Of more interest will be what my critical ears make of my lossless WAV music collection since even with the amplifer manually set to stereo (which is how I listen to music) it will now have needless recoding in the chain.

This will probably be the acid test of whether I need to buy a second Shield (the first one now doing service in the kitchen where the Xbox liberated it to replace a trusty Boxee Box that cannot stream video above HD quality).

Feeling at least a bit better than I was a while ago - and yes, let's hope MS smells the coffee. Smile

Stand by for an update tomorrow, thanks again, and good night!
 Here's wishing you luck. What I just found the other night, is my Denon AVR has a couple of modes called "Video Game" and "Matrix" which will actually upmix even the stereo audio sent via a DTS container. Video Game has too much reverb for my taste, and I haven't worked out how to turn it down, but Matrix sounded almost as good from what I get from my Shield and the AVR using the DTS Neural:X upmixer. Yours may have something similar for those TV and movie watching sessions.

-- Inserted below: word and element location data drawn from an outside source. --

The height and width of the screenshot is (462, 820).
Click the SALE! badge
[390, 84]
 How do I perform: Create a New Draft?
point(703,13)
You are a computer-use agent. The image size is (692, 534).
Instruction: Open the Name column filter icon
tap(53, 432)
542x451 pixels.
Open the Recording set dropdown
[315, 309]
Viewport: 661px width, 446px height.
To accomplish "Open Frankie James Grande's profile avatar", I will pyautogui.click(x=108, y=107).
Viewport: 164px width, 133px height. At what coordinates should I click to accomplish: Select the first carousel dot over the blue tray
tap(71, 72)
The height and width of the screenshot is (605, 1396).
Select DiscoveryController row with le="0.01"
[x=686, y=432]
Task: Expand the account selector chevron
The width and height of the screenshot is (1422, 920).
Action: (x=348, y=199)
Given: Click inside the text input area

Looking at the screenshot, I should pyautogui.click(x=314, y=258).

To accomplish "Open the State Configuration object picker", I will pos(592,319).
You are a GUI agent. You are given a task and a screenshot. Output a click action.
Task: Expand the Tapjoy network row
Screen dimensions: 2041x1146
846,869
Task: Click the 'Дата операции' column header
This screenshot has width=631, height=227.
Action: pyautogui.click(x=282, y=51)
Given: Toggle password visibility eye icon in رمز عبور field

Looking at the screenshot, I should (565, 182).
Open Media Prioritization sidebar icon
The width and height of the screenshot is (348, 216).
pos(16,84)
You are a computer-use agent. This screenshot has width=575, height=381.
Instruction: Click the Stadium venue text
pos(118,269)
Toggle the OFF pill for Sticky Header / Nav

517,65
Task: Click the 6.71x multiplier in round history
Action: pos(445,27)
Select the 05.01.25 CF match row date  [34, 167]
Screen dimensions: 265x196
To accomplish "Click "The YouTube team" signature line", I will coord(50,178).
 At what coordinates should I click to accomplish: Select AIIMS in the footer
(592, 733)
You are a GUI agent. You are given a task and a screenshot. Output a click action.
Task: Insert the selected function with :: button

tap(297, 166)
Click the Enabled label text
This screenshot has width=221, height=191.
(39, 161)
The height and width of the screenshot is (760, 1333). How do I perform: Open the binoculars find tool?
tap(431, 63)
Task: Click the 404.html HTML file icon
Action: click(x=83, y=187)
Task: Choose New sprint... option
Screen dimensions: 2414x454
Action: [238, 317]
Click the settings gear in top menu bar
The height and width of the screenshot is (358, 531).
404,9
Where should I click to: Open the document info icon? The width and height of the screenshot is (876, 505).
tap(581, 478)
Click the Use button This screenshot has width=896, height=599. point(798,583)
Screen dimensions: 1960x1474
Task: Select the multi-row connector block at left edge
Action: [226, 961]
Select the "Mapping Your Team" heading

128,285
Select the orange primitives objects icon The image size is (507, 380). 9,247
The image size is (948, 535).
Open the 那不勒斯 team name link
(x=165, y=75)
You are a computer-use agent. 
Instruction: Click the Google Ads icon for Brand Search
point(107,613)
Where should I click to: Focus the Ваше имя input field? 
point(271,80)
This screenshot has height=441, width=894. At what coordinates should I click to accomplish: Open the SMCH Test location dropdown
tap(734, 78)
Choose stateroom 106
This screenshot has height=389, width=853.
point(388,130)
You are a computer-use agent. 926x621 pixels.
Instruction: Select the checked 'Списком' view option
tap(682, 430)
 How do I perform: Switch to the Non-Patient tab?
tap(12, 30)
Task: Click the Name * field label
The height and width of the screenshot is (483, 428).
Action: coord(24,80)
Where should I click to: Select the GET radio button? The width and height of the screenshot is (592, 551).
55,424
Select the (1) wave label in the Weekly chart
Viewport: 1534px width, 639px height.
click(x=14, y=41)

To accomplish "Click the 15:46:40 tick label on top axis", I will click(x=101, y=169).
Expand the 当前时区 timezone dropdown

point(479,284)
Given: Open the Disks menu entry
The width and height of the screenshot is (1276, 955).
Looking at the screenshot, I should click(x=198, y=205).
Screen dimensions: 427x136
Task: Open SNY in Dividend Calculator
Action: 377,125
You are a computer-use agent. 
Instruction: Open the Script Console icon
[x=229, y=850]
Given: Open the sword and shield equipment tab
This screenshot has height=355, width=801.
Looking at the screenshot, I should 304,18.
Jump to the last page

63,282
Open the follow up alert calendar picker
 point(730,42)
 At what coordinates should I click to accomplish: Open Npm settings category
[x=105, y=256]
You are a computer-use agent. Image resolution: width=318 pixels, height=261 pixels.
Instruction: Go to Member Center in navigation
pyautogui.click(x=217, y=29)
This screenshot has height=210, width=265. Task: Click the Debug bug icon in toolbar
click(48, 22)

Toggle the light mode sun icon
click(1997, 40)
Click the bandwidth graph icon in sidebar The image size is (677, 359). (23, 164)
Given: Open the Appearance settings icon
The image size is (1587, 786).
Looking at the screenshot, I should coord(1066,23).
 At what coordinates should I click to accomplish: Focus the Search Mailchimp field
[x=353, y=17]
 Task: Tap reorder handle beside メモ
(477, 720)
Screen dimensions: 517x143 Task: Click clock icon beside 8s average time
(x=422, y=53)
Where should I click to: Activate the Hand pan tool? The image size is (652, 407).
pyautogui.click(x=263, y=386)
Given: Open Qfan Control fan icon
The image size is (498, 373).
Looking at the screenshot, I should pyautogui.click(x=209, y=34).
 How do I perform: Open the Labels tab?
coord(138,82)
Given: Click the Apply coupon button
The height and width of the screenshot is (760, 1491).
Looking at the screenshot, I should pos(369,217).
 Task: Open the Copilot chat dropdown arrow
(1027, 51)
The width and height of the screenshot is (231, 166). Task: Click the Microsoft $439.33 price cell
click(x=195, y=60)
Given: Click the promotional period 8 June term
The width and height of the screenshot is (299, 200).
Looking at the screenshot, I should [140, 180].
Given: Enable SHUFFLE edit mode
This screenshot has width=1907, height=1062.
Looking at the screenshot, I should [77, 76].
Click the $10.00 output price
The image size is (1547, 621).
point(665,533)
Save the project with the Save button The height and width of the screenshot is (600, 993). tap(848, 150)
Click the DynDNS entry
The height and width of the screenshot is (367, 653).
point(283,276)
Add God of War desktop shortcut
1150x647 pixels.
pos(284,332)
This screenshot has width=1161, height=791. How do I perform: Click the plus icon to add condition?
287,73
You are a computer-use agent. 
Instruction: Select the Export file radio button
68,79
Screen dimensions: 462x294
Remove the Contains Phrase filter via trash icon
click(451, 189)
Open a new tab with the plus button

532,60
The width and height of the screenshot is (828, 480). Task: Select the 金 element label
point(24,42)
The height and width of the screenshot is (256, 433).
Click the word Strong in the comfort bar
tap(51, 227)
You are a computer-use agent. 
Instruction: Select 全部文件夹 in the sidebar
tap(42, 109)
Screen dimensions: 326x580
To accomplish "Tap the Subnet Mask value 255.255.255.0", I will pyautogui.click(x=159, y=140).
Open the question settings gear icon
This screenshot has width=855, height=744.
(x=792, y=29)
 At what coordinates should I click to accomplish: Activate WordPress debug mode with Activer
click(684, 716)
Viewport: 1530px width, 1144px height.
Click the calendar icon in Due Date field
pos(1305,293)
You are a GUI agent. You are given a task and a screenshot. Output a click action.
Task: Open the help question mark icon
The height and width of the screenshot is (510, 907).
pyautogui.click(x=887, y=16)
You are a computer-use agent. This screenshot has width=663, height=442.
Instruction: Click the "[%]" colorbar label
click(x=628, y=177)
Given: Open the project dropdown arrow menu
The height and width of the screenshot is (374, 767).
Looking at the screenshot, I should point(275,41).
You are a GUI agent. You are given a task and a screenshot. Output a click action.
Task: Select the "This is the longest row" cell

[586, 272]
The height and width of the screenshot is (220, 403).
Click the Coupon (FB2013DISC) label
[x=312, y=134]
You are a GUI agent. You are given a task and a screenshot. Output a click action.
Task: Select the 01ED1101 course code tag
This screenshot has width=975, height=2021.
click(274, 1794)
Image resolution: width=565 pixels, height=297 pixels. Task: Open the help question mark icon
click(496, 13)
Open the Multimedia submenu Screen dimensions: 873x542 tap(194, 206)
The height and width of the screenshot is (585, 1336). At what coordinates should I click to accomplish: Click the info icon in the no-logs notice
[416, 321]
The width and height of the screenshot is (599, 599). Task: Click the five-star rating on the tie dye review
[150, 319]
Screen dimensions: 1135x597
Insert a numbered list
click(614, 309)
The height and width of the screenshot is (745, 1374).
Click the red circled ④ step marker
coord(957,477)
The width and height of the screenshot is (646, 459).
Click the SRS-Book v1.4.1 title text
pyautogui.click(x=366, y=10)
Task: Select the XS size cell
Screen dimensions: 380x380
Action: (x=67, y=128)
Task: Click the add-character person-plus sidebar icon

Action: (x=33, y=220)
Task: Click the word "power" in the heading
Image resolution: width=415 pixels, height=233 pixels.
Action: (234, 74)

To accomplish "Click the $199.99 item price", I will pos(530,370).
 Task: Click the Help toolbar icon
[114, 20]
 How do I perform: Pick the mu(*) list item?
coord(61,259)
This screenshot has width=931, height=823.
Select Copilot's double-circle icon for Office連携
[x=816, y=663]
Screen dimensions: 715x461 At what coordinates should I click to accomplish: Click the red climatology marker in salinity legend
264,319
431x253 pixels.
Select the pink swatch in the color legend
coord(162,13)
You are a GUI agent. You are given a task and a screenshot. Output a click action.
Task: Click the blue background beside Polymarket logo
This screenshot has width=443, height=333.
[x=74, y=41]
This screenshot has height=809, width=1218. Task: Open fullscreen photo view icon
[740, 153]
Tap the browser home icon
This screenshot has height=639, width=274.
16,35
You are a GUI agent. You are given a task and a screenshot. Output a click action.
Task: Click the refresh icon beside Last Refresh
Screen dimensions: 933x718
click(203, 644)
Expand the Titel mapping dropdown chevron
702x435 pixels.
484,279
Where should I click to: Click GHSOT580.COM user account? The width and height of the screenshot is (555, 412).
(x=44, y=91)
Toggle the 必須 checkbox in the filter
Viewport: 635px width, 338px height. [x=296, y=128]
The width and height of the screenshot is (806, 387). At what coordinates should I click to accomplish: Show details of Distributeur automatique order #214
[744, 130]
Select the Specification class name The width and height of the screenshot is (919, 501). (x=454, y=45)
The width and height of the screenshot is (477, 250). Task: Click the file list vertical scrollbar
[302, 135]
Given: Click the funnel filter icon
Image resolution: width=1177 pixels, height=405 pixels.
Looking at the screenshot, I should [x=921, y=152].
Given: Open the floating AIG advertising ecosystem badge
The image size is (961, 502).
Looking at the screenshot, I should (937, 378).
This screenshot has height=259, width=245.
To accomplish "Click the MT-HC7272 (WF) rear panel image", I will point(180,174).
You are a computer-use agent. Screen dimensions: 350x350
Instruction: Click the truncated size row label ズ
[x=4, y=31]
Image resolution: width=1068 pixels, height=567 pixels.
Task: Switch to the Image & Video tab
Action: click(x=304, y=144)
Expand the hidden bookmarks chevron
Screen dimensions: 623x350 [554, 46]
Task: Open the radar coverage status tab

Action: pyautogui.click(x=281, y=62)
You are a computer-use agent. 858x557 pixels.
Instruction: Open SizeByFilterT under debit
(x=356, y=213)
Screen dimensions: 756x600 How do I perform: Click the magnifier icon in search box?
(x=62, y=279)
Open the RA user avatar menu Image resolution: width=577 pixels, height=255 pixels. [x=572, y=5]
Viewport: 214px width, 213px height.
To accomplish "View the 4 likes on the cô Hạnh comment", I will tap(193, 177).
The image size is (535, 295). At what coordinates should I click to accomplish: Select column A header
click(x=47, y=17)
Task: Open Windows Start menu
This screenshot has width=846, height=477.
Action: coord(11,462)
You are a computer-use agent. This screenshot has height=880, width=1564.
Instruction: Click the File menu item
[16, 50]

If it were me, I'd just get another Shield. Walmart has the 16GB model for like $170 right now, and now that you can use external storage, there's almost no point to the Pro model. Hopefully Microsoft employees keep occasional tabs on this forum, or Kodi devs have regular chats with them so they can pass along these things. I still am of the mind that Microsoft could have a real winner of a product on their hands if they worked with the Kodi devs to make Kodi an alternate dashboard, like in the OG Xbox days. Couple of simple rules, like any DVD and Bluray playback MUST use the Xbox provided API to keep the MPAA happy, and no support for any kind of piracy (which they already do), they could really push the whole idea of the Xbox One as a media convergence device that sits at the middle of all the entertainment devices in the average living room. But I digress...
(2018-10-17, 03:35)aerogems Wrote: [ -> ]
(2018-10-17, 01:08)jcwillia1 Wrote: [ -> ]Under no circumstances and no settings will Any xbox stream higher than 5.1 --- prove me wrong because I Have Spent Hours and hours trying
 It can do at least 5.1.2 for Atmos audio, but should also be able to do 7.1.2.


Prove it.
(2018-10-17, 01:01)Moravia Wrote: [ -> ]Stand by for an update tomorrow, thanks again, and good night!
 Not good news.  With optical output on the Xbox One X set to bitstream and output set to DTS, the amplifier always detects DTS, even when nothing is "playing" (i.e. Kodi has nothing to do with it so the output type set on the Xbox is always valid).  If I then play a DTS or DD movie through Kodi set to 5.1, the result is dire; thin and over-processed with the centre and subwoofer channels doing most of the work and the four others providing little more than squeaky whispers like a magnetic tape on fast forward.  If I set Kodi to 2.0 and play the same DTS or DD movies, I get stereo left and right plus subwoofer, but no centre or rears - so no recoding to DTS surround.

After my emphatic NVIDIA Shield success elsewhere in the home I am about to order a second one and consign the Xbox to kids' gaming-only as an expensive mistake.  Before I do this though I need to check if the Xbox allows HDMI passthrough; I have no spare 
HDMI ports on the TV and no spare optical ports on the amplifier or optical switch so need the Xbox to feed both the TV (HDMI) and the amplifier (optical) having passed through the HDMI signal from the Shield.
Xbox is a great gaming device and could be a great streaming box but under Phil spencer Xbox is only and all about games.
(2018-10-17, 04:50)jcwillia1 Wrote: [ -> ]
(2018-10-17, 03:35)aerogems Wrote: [ -> ]
(2018-10-17, 01:08)jcwillia1 Wrote: [ -> ]Under no circumstances and no settings will Any xbox stream higher than 5.1 --- prove me wrong because I Have Spent Hours and hours trying
 It can do at least 5.1.2 for Atmos audio, but should also be able to do 7.1.2. 


Prove it. 
I don't have the equipment to prove it to you but, trying to think this through, if Atmos is being bitstreamed (there's no decoder on board for it, nothing decodes Atmos outside of AVRs, as far as I know), bitstreaming should provide you with what's in the original audio stream, shouldn't it? One would need an Atmos receiver, a 7.1.2 Atmos (7.1.4 should work too), and an UHD BluRay disc with a 7.1 Atmos soundrack to check it.